Эта рукопись не успела превратиться в книгу, как и многие другие рукописи того времени, авторы которых — поэты и физики — гибли в 1937 году не на дуэлях, а в тюремных подвалах и лагерях…
Ближе всего, в домашней обстановке, дружбу Ландау и Бронштейна наблюдала Лидия Чуковская, жена Бронштейна:
Расхаживая из угла в угол по Митиной [домашнее имя М. Бронштейна] комнате и неохотно отрываясь для обеда и ужина, они обсуждали физические проблемы. Я заходила, садилась на край тахты; из вежливости они на секунду умолкали; Лева произносил что-нибудь насмешливо-доброе… Но я видела, что им совершенно не до меня, уходила — и из Митиной комнаты снова доносились два перебивающих друг друга мальчишеских голоса и слова непонятного мне языка.

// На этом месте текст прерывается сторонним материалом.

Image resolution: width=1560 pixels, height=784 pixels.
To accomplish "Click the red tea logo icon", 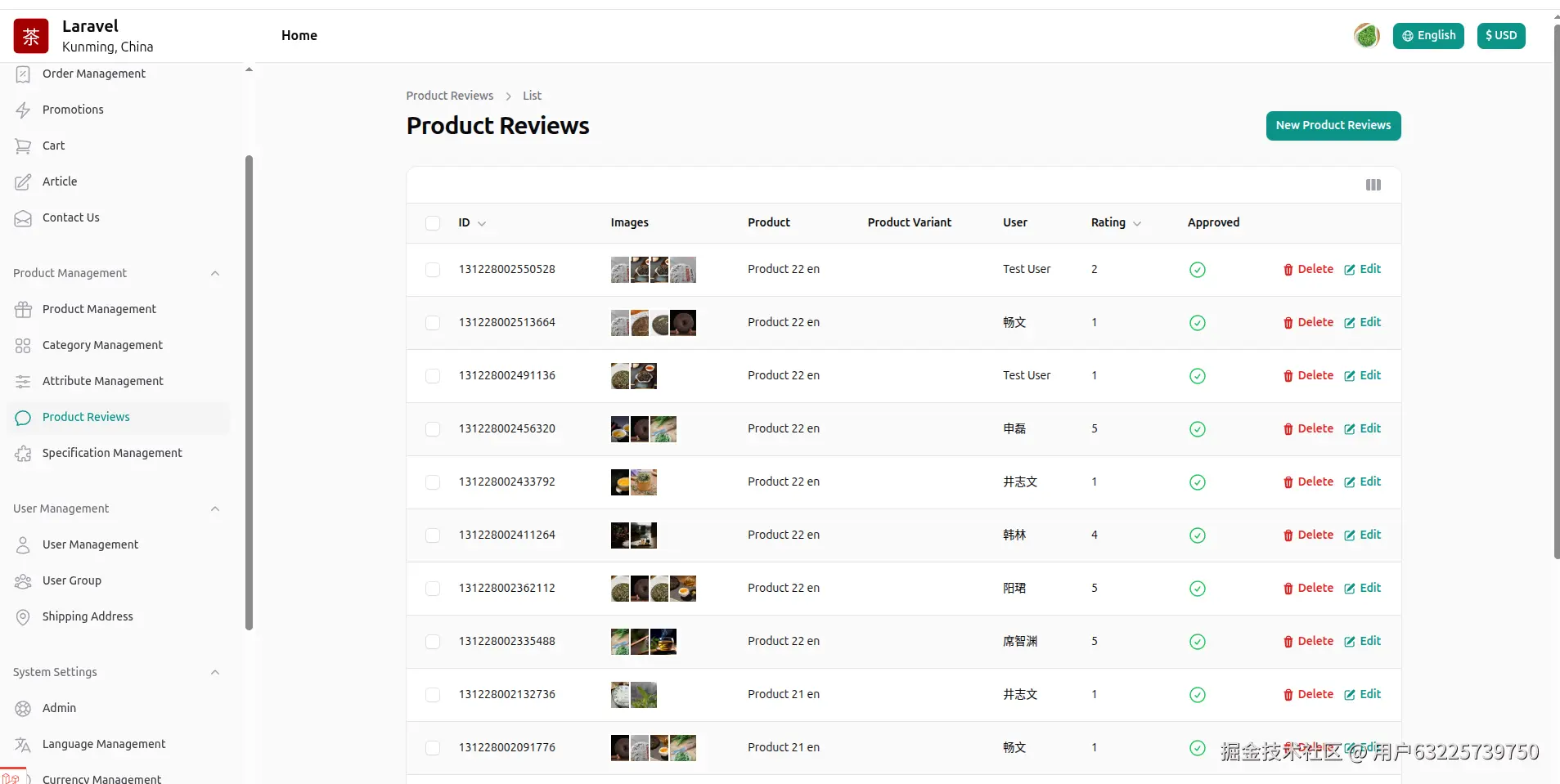I will tap(31, 36).
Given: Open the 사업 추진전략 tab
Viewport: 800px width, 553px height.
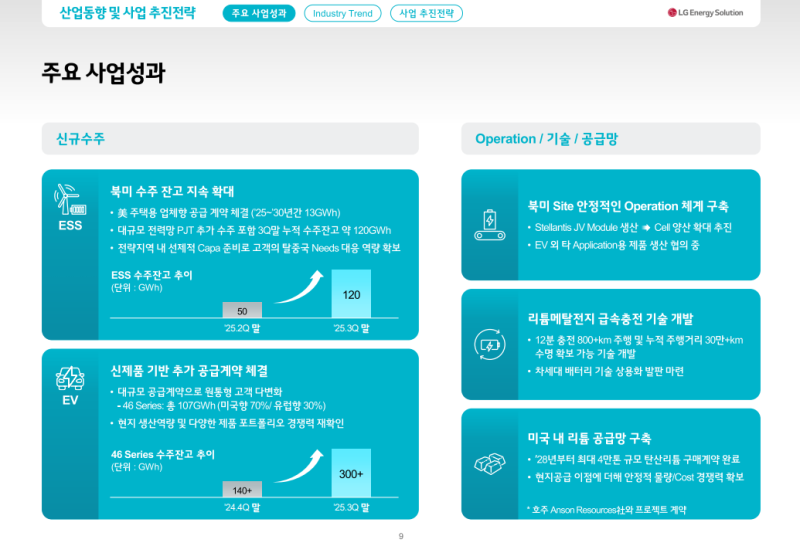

Это была дружба на равных — при всех различиях внутренних миров и стилей жизни. Быть может, слово «дружба» в данном случае неточное — слишком самостоятельны были оба. Проще сказать об их различиях в объеме культурной жизни. Для Бронштейна гуманитарная культура во всей полноте была столь же важна, как и физика. Для Ландау это были несопоставимые сферы. Особенно ясно это видела Лидия Чуковская, для которой физика была лишь делом жизни любимого человека, а главным в ее жизни было точное слово — слово, точно выражающее чувство и мысль:
Не знаю, как на семинарах или в дружеском общении с собратьями по науке, но с простыми смертными Ландау никакой формы собеседования, кроме спора, не признавал. Однако меня в спор втягивать ему не удавалось: со мной он считал нужным говорить о литературе, а о литературе — наверное, для эпатажа! — произносил такие благоглупости, что спорить было неинтересно. Увидя на столе томик Ахматовой: «Неужели вы в состоянии читать эту скучищу? То ли дело — Вера Инбер», — говорил Ландау. В ответ я повторяла одно, им же пущенное в ход словечко: «Ерундовина». Тогда он хватал с полки какую-нибудь историко-литературную книгу — ну, скажем, Жирмунского, Щеголева, Модзалевского или Тынянова. «А, кислощецкие профессора!» — говорил он с издевкой. (Все гуманитарии были, на его взгляд, «профессора кислых щей», то есть «кислощецкие».) «Ерундовина», — повторяла я. И в любимые Левой разговоры об «эротехнике» тоже не удавалось ему меня втянуть. «Кушайте, Лева», — говорила я в ответ на какое-нибудь сообщение о свойствах «особ первого класса» и клала ему на тарелку кусочек торта. «Лида! — сейчас же вскрикивал Лев Давыдович, — вы единственный человек на земле, называющий меня Левой. Почему? Разве вы не знаете, что я — Дау?»